AWS Bedrock Web Tools Example

This project demonstrates how to use AWS Bedrock with Anthropic Claude and Amazon Nova models to create a web automation assistant with tool use, human-in-the-loop interaction, and vision capabilities.

Setup Instructions

Project Overview

This project contains a series of progressive examples that demonstrate different capabilities:

Step 1: Basic Setup (No Tools)

01-no-tools - A minimal example that sends a request to Claude via AWS Bedrock without any tools.

Step 2: Tool Definition

02-tool-definition - Introduces tool definitions for web navigation and screenshots.

Step 3: Tool Loop

03-loop - Implements a loop to handle tool requests with simulated responses.

Step 4: Tool Invocation

04-invoke-tool - Adds actual tool implementation functions for navigation and screenshots.

Step 5: Headless Browser

05-headless-browser - Integrates Playwright to control a real headless browser.

Step 6: Human-in-the-Loop

06-human-in-loop - Adds a tool that allows the model to ask the user questions during execution.

Step 7: Vision Capabilities

07-vision - Enhances the system with vision capabilities, allowing the model to:

See screenshots it takes
Analyze visual content
Click on specific elements based on visual analysis

Step 8: Text Input with Form Submission

08-type-scroll-tools - Adds text input and scrolling tools that enable the model to:

First click on elements like form fields using vision
Then type text into the last clicked element
Submit forms by pressing Enter after typing (optional)

ASSIGNMENT A: List the folder name of each example in the AWS Bedrock web tools overview.
ASSIGNMENT B: Retype the part of the AWS Bedrock web tools overview running from "Project Overview" down to "without any tools.".

DATASET EXTRACT:

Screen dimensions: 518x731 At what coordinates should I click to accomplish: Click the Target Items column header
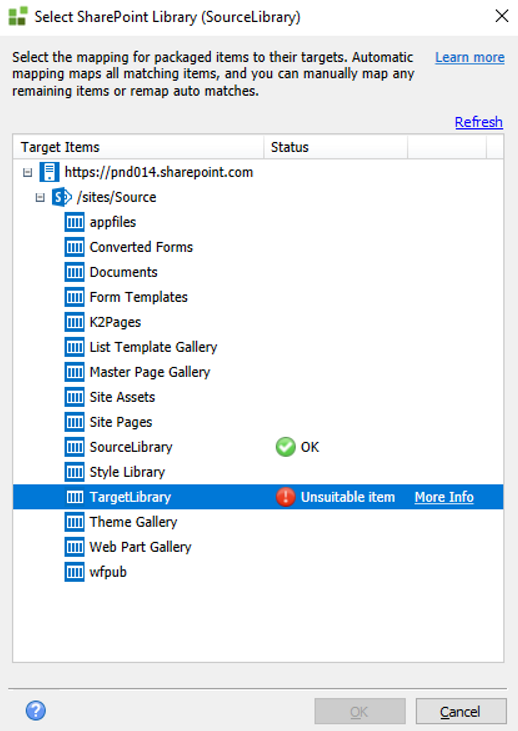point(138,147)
...
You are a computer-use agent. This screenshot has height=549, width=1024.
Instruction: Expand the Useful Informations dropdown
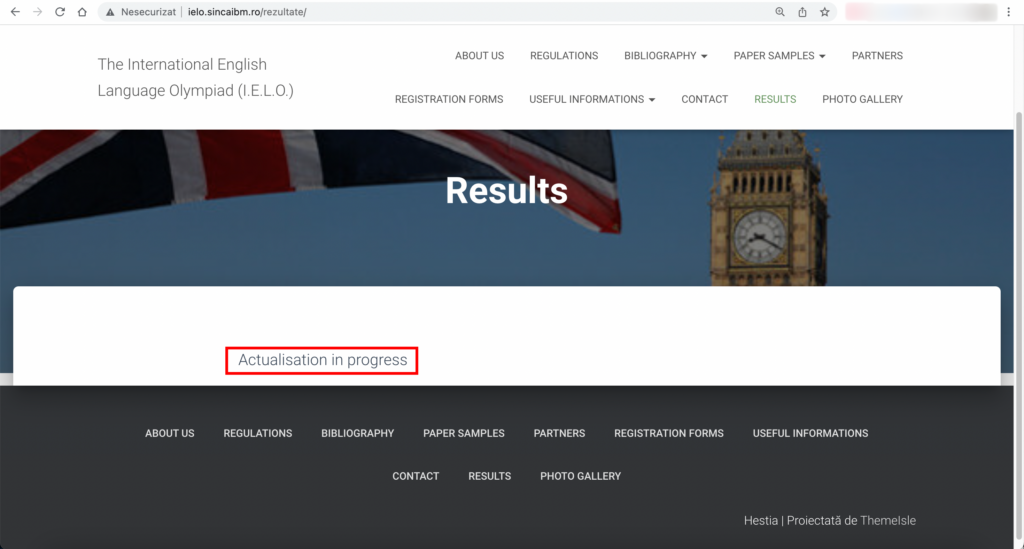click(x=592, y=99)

EXERCISE ANSWER A:
01-no-tools
02-tool-definition
03-loop
04-invoke-tool
05-headless-browser
06-human-in-loop
07-vision
08-type-scroll-tools

EXERCISE ANSWER B:
Project Overview

This project contains a series of progressive examples that demonstrate different capabilities:

Step 1: Basic Setup (No Tools)

01-no-tools - A minimal example that sends a request to Claude via AWS Bedrock without any tools.